Is there a way to read a file in a specific character encoding like UTF-16 using PHP's stream wrappers, in the same way I can read a base64-encoded file using php://filter/convert.base64-decode/resource=file.txt
?
-
use this `mb_convert_encoding($content, 'utf-16')` – Faesal Dec 12 '21 at 19:10
-
Great , but I want to use it with wrappers like:php://filter/resource=somefile.php – Ali Saleh Dec 12 '21 at 19:52
1 Answers
PHP strings don't know anything about encodings, so PHP file functions essentially treat every file as a binary file.
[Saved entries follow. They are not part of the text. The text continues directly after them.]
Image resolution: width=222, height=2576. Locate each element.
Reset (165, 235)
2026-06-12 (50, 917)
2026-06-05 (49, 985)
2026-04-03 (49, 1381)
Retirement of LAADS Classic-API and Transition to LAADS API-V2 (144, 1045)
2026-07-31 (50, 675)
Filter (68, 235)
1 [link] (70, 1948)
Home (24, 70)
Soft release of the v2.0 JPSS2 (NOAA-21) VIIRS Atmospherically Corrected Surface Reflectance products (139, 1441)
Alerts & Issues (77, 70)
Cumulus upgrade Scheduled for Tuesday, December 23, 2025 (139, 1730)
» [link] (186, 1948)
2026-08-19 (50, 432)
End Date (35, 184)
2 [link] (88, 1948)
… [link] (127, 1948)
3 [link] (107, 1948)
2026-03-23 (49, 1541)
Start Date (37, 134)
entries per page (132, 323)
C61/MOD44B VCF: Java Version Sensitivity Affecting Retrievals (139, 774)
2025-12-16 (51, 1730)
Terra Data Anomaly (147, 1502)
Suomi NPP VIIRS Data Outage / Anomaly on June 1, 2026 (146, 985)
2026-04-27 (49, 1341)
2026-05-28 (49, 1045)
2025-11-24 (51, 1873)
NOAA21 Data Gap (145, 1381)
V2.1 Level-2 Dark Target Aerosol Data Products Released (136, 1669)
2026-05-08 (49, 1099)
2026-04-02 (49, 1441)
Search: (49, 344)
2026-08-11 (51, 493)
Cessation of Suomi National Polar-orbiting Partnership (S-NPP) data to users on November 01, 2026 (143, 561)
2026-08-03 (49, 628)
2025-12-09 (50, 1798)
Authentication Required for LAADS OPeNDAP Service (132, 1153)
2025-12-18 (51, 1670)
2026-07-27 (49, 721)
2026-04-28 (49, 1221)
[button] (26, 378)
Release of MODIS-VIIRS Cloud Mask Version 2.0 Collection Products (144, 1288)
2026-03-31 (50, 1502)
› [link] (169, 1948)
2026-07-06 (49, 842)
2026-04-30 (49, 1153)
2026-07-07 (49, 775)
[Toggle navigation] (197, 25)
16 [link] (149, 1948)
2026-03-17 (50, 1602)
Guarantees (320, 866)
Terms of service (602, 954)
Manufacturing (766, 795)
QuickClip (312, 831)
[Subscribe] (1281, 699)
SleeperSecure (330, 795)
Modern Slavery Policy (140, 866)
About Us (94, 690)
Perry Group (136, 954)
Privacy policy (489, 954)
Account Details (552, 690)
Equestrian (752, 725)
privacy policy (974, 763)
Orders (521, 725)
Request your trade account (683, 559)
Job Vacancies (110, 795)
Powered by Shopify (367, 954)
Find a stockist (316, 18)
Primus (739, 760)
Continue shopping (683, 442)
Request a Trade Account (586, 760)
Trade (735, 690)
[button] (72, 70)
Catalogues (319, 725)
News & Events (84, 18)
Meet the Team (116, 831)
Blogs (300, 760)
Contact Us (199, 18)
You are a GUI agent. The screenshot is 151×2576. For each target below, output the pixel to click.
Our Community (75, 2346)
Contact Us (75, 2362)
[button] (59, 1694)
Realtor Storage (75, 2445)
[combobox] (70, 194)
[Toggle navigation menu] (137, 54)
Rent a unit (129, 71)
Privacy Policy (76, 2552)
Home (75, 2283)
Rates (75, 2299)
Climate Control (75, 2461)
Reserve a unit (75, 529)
If you know that a set of bytes should be read as UTF-16, you can convert it to some other encoding of your choice (here using UTF-8 as an example) using any of these (depending which extensions you have installed):
// Requires ext/iconv; arguments are From, To, String
$utf8_string = iconv('UTF-16', 'UTF-8', $utf16_string);
// Requires ext/mbstring; arguments are String, To, From
$utf8_string = mb_convert_encoding($utf16_string, 'UTF-8', 'UTF-16');
// Requires ext/intl; arguments are String, To, From
$utf8_string = UConverter::transcode($utf16_string, 'UTF-8', 'UTF-16');
Conversely, if you know that the string is in some particular encoding (again, using UTF-8 as an example), and want it to be UTF-16, you would put things in the opposite order:
// Requires ext/iconv; arguments are From, To, String
$utf16_string = iconv('UTF-8', 'UTF-16', $utf8_string);
// Requires ext/mbstring; arguments are String, To, From
$utf16_string = mb_convert_encoding($utf8_string, 'UTF-16', 'UTF-8');
// Requires ext/intl; arguments are String, To, From
$utf16_string = UConverter::transcode($utf8_string, 'UTF-16', 'UTF-8');
In both cases, the resulting string is just a different sequence of bytes; other PHP functions still won't "know" what it "means".
The "iconv" extension also provides a conversion filter which runs the equivalent of the iconv
function as a file or stream is being read. So if you have a file which you know should be read as UTF-16, and want its contents as UTF-8, you could write:
$fp = fopen('php://filter/convert.iconv.utf-16.utf-8/resource=/path/to/utf16-file.txt', 'r');
$first_10_bytes_of_utf16_converted_to_utf8 = fgets($fp, 10);
fclose($fp);
Or the reverse - a UTF-8 file which you want to read as UTF-16:
$fp = fopen('php://filter/convert.iconv.utf-8.utf-16/resource=/path/to/utf8-file.txt', 'r');
$first_10_bytes_of_utf8_converted_to_utf16 = fgets($fp, 10);
fclose($fp);
Again, it's important to remember that PHP is working in bytes, so the fgets
calls above may result in corrupted text because the 10th byte wasn't the end of a Unicode code point.

- 89,526
- 13
- 117
- 169
-
Is there a way to use one of these functions in php wrappers like:php://filter/resource=file.php – Ali Saleh Dec 12 '21 at 19:53
-
I can use it to convert the contents to upper or lower case :php://filter/convert.base64-encode/resource=file.txt – Ali Saleh Dec 12 '21 at 19:56
-
@AliSaleh I hadn't understood from your question that that is what you wanted; I have updated my answer appropriately, and also made some edits to your question to make it easier for future readers to understand. – IMSoP Dec 12 '21 at 20:45
-